Vermögensriese Blackrock: Von Links als Klimaheuchler kritisiert, von Rechts als zu sozial und umweltfreundlich geschmäht

Der weltgrößte Vermögensverwalter Blackrock ist zwischen die Fronten geraten. Während Linke dem Giganten für seine nachweislich klimaschädlichen Geschäfte kritisieren, ziehen Rechte Millionen Dollars ab, weil Konzernchef Larry Fink sich negativ über fossile Energien äußert.

Texas’ Hauptstadt Austin: US-Öl-Dorado droht Blackrock mit Abzug von Geldern (Foto: Kate Baucherel / pixabay)
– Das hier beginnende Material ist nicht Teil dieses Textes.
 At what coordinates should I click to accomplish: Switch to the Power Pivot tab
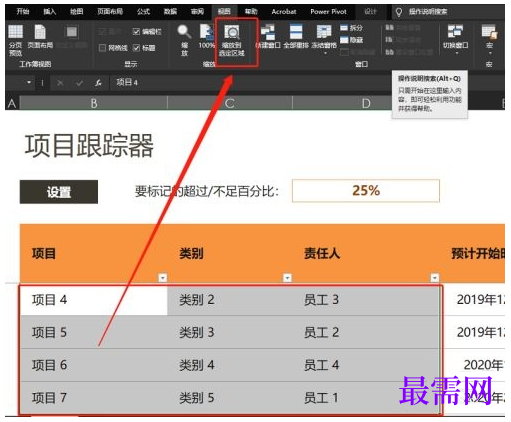pos(328,12)
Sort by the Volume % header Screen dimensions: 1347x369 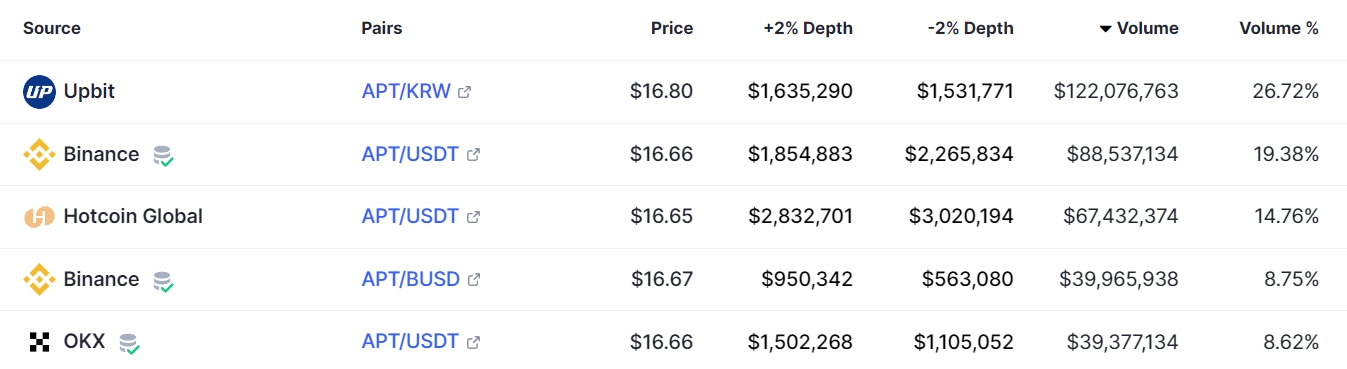point(1279,28)
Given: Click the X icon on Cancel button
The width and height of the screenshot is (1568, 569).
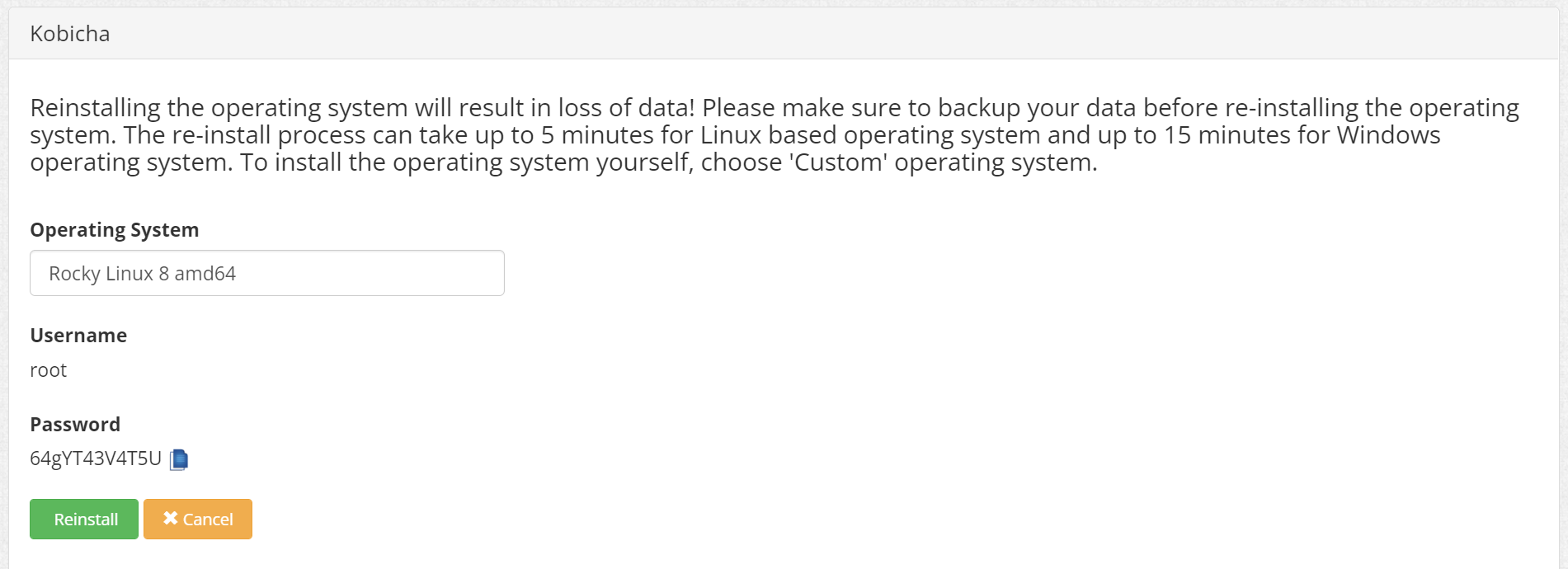Looking at the screenshot, I should 170,519.
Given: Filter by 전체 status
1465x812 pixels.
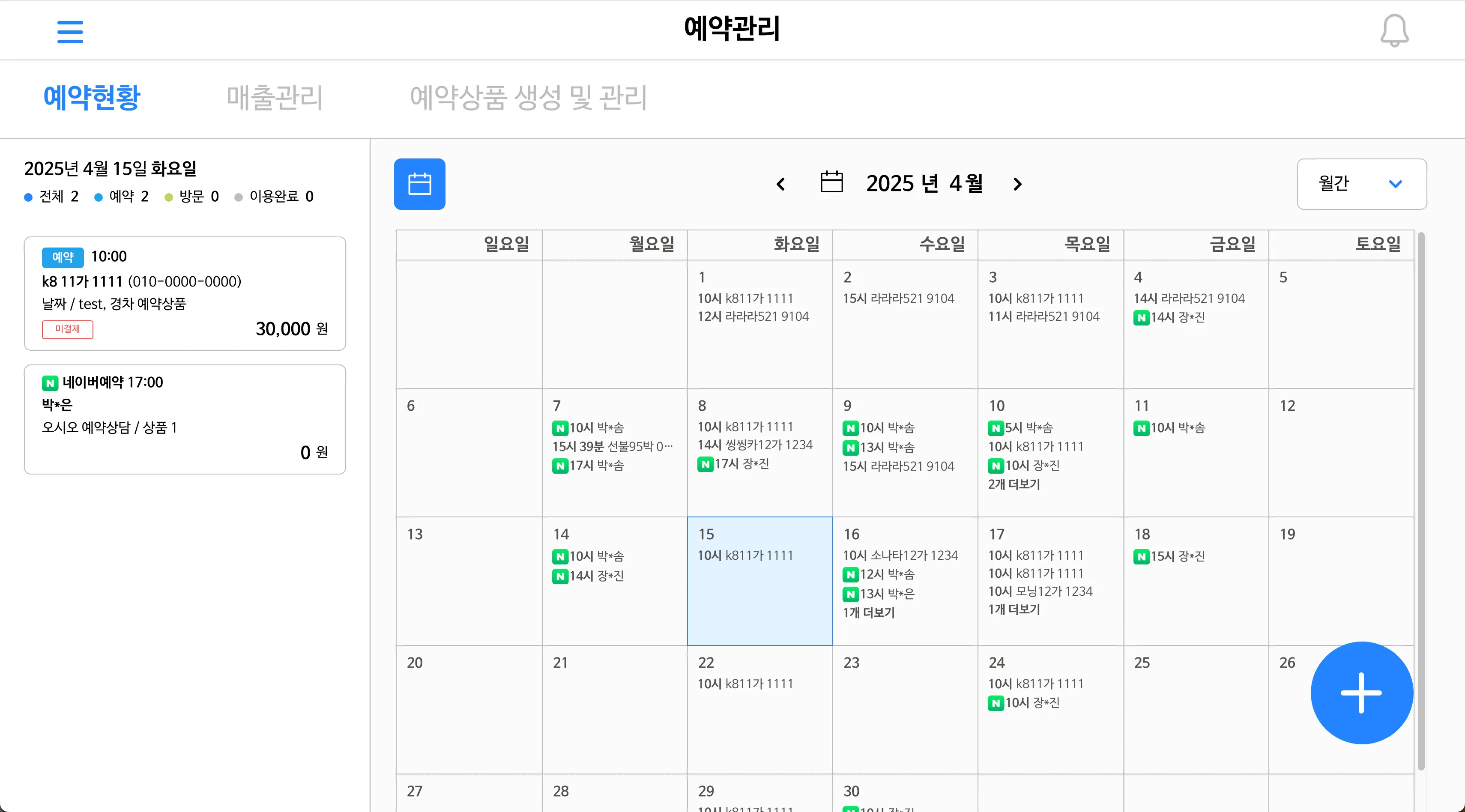Looking at the screenshot, I should coord(51,197).
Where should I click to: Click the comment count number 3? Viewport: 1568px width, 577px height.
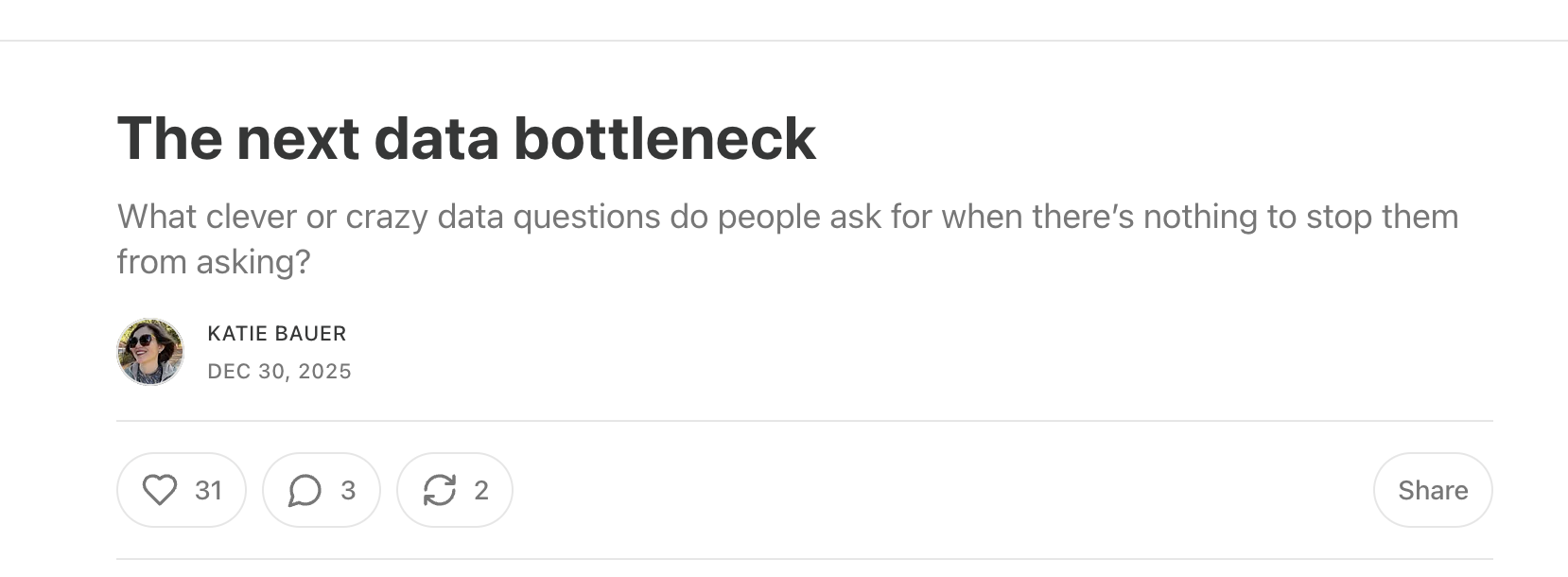pos(348,490)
Die eine Szene spielte sich in München ab, die andere in den USA. In der bayrischen Landeshauptstadt verschmierten Umweltaktivisten den Eingang des weltgrößten Vermögensverwalters Blackrock am Lenbacher Platz mit klebrigem braunem Öl und klebten sich an die Tür des Gebäudes, weil der US-Gigant weiterhin an klimaschädlichen Geschäften mitverdiene. Auf der anderen Seite des Atlantiks zog der Finanzminister des US-Bundesstaates Missouri, der Republikaner Scott Fitzpatrick, 500 Millionen Dollar seiner Pensionfonds von Blackrock ab, weil das Unterenehmen bei der Geldanlage zu sehr Kriterien des Umweltschutzes sowie der Sozialen und guten Unternehmensführung in den Mittelpunkt stelle. Damit spitzt sich beim Thema Geldanlage die Auseinandersetzung zwischen Klimaschützern und rechten Politikern mit Hang zu fossilen Energien im weiter zu, sowohl weltweit als auch allen voran in den USA.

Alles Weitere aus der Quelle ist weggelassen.